DATASET:
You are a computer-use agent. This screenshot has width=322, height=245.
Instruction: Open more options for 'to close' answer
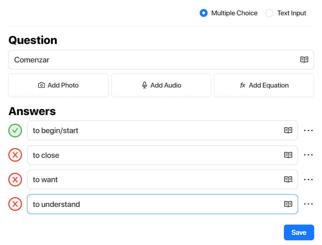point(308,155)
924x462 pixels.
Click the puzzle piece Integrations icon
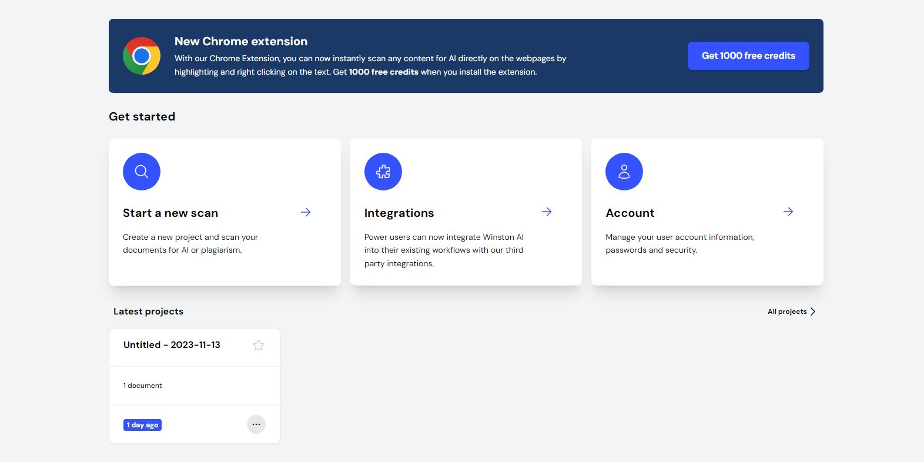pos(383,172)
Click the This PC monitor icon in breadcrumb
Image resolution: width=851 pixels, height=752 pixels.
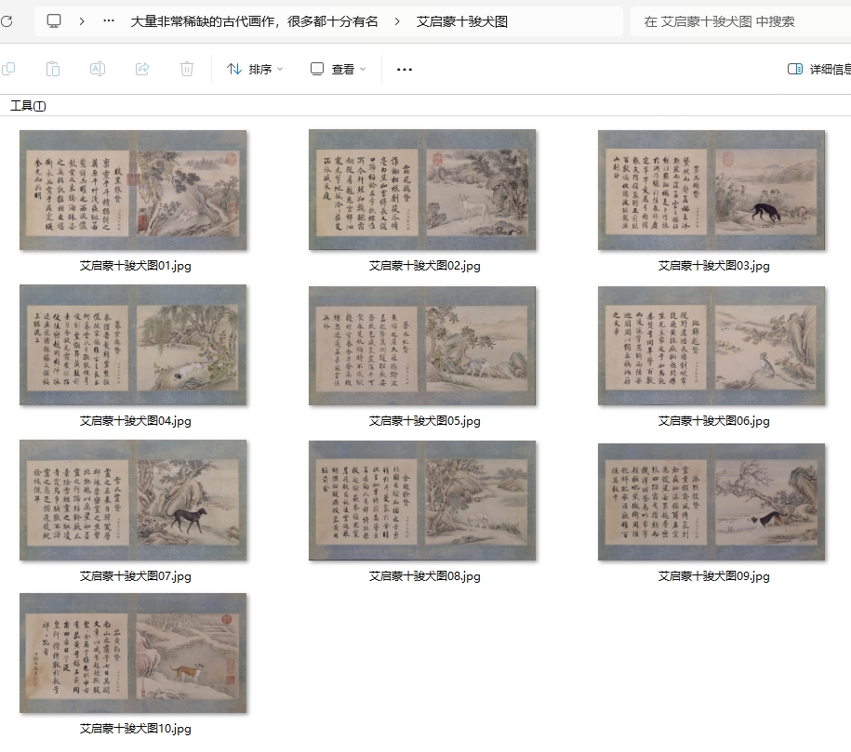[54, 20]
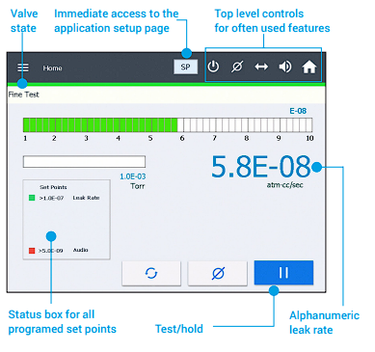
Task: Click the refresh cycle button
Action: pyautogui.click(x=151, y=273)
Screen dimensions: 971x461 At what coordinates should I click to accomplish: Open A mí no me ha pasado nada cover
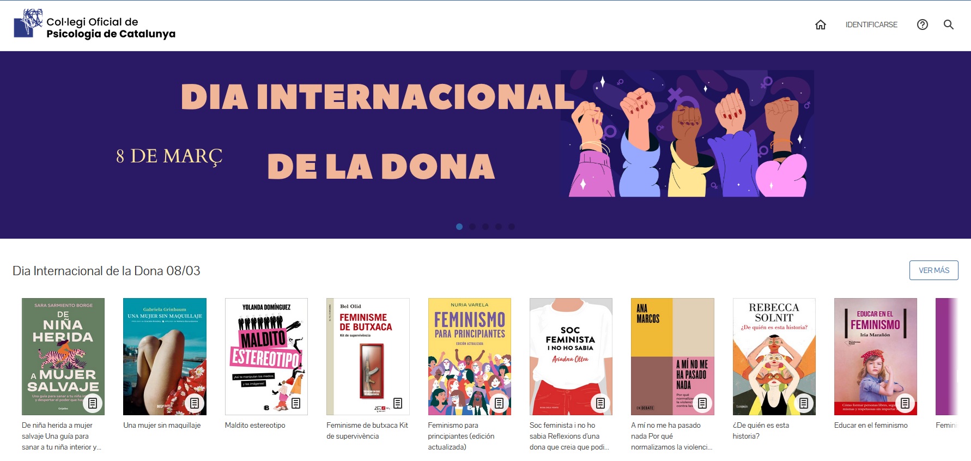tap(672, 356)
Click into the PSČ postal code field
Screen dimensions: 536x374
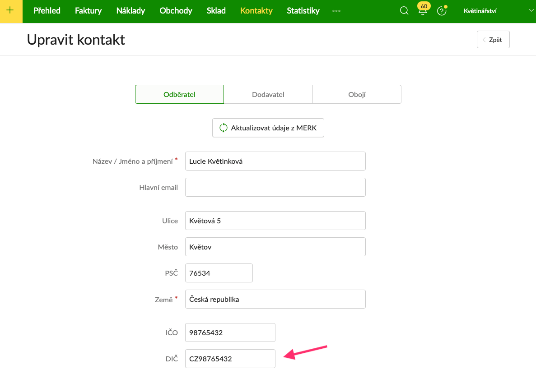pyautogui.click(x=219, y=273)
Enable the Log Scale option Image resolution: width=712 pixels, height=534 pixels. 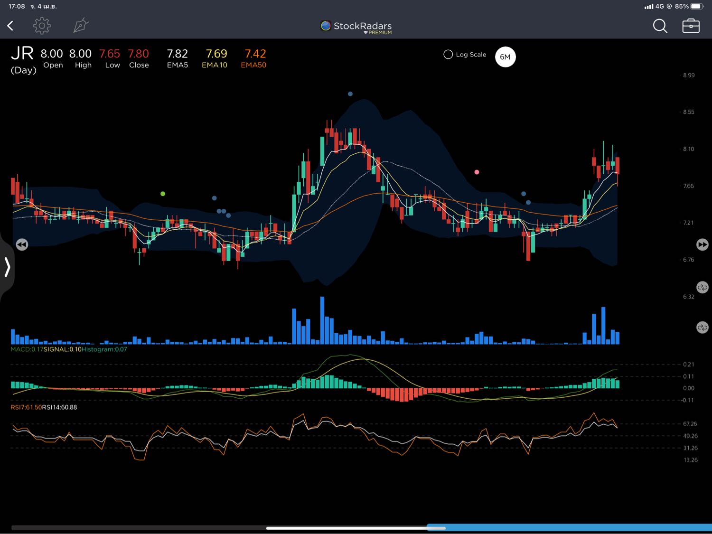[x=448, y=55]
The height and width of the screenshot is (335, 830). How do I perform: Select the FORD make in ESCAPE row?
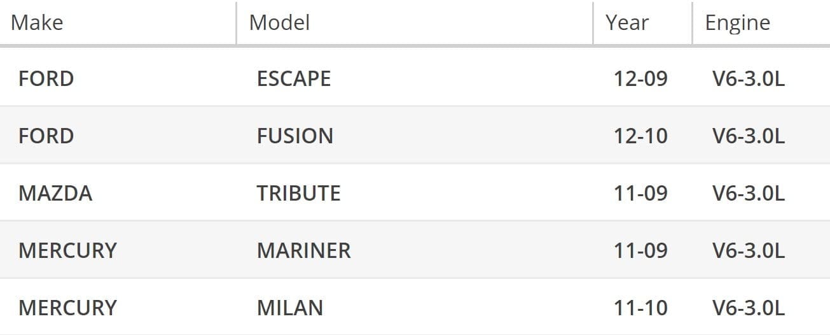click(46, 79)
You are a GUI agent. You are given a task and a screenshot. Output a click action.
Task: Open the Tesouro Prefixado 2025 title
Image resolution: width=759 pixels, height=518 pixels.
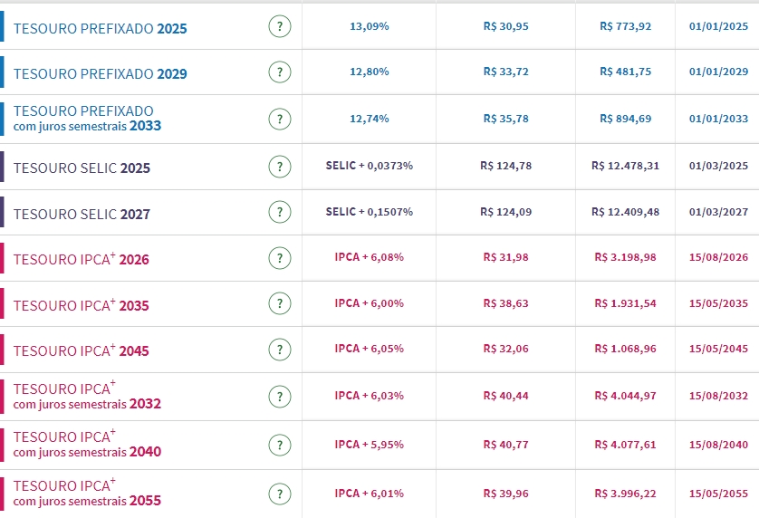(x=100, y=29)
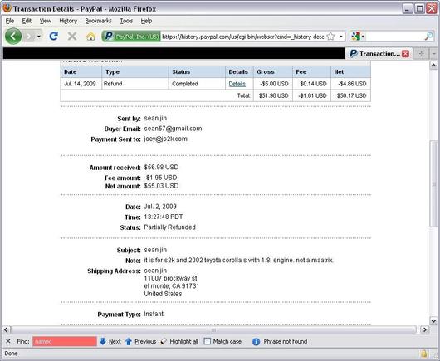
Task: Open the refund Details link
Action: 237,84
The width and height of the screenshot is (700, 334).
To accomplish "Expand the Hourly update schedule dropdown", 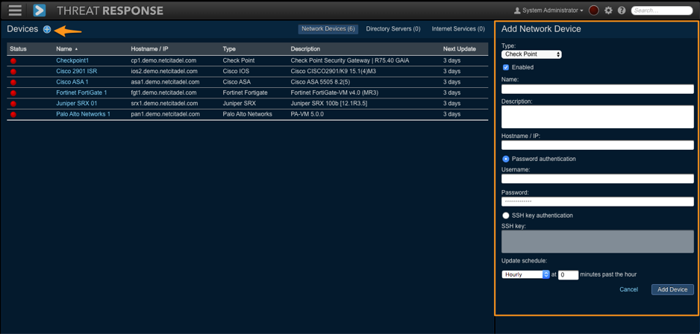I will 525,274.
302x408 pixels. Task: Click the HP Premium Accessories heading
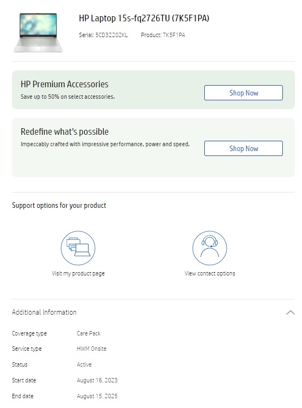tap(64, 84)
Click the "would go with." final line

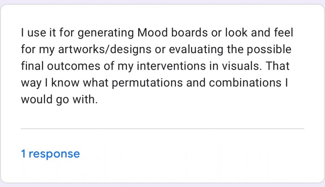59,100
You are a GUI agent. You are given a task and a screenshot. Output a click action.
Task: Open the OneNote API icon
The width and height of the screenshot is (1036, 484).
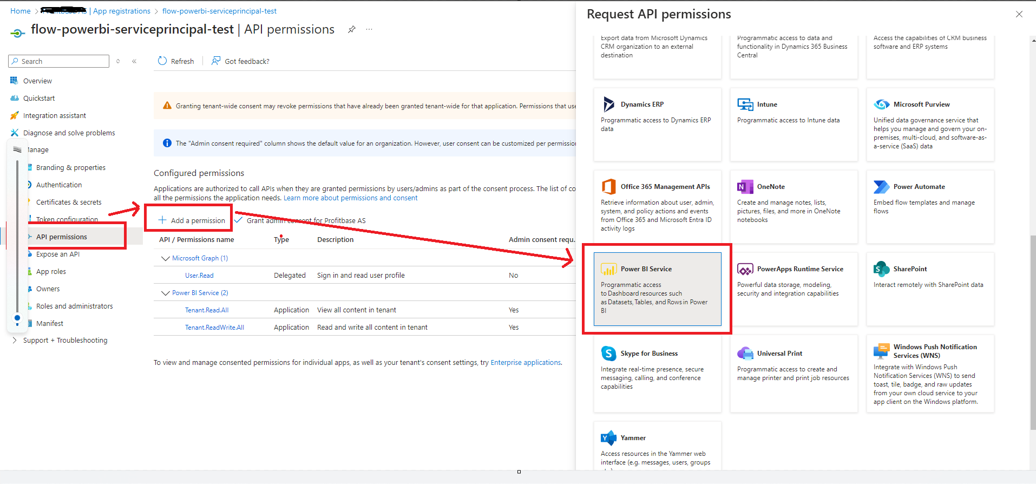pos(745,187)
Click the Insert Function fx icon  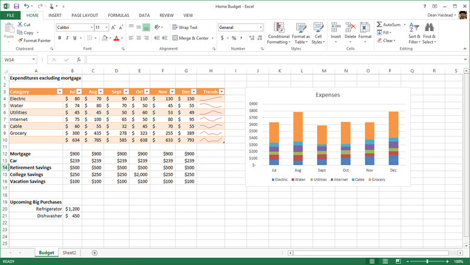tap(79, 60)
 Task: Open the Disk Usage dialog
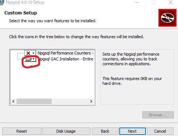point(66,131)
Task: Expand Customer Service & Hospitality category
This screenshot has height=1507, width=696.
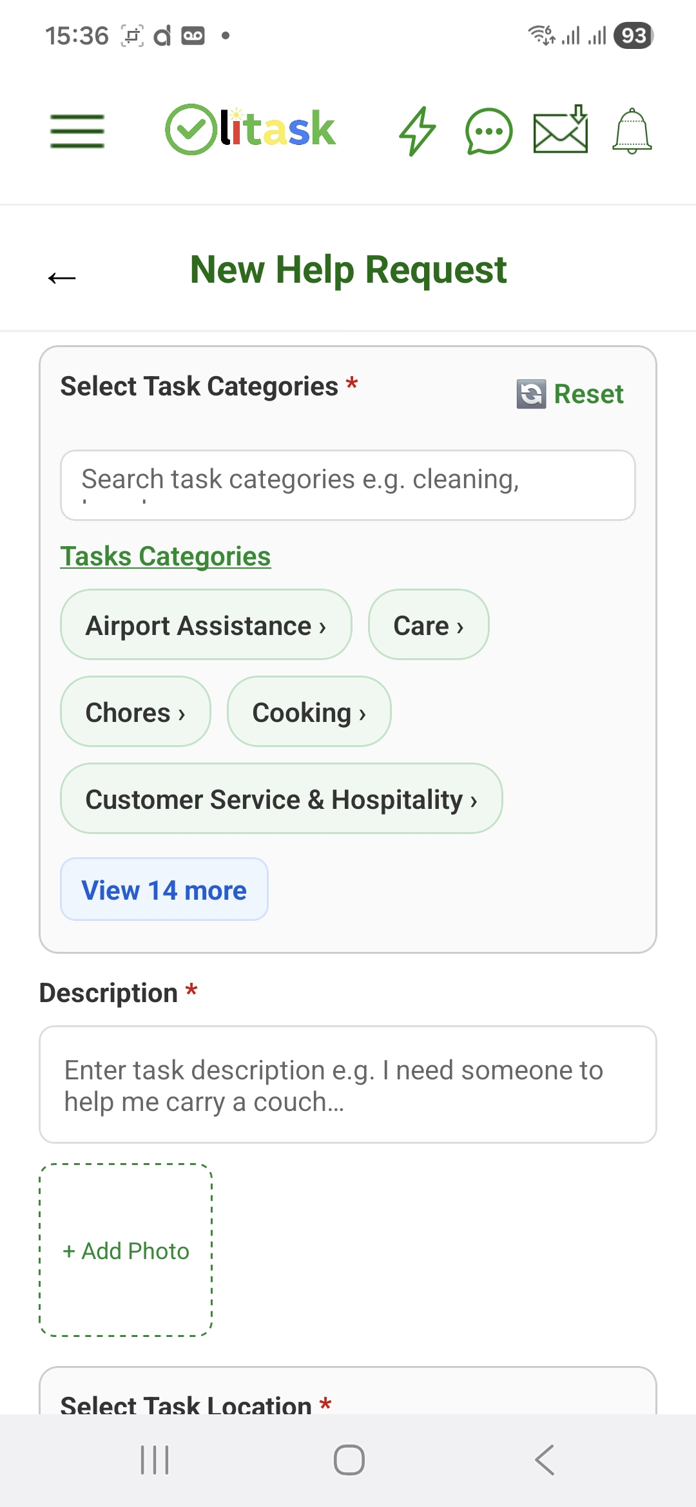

TO DO: Read through the lines above and collect those that contain the string "This".

RESULT OF THE TASK:
You are a computer-use agent. This screenshot has width=322, height=245.
Click the This PC monitor icon in breadcrumb
This screenshot has height=1507, width=696.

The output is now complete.